How do I even begin to put into words just how radically this performance changed me, altered my state of empathy from elemental to fundamental? I would never categorize any variation of myself as cruel, but there was certainly something to my younger flamboyant queenliness that meant considering feelings was slightly off the table. Britney Spears got on the stage of the Palms Resort in Vegas in 2007 and had one of the worst performances of her career, and she changed my life. Sitting alone in my living room, watching my dad shake his head as he walked out, I was left bathing in the glow of this nightmare, tearing up as I tried to understand what exactly I was responding to, and I still don’t know really. It’s weird to see someone’s entire persona undone in a matter of minutes, have someone go from carnal sexuality to unnerving vulnerability in an outfit she may not have picked out for herself; your brain fills in pockets it didn’t even know were empty, and these people never change back.

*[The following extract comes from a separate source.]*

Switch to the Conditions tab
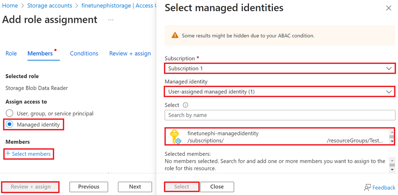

Since then, I find myself averting eye contact from celebrity train-wrecks; any enjoyment feels hypocritical now. I keep my distance from cultural artifacts that don’t bring me joy; I’ve stopped anticipating the end of things. Every once in a while I’ll catch myself hate-lurking someone famous on the precipice of a meltdown, perhaps for a moment absorbed in the chaos of the feed, but for the most part I walk away. Sometimes I run.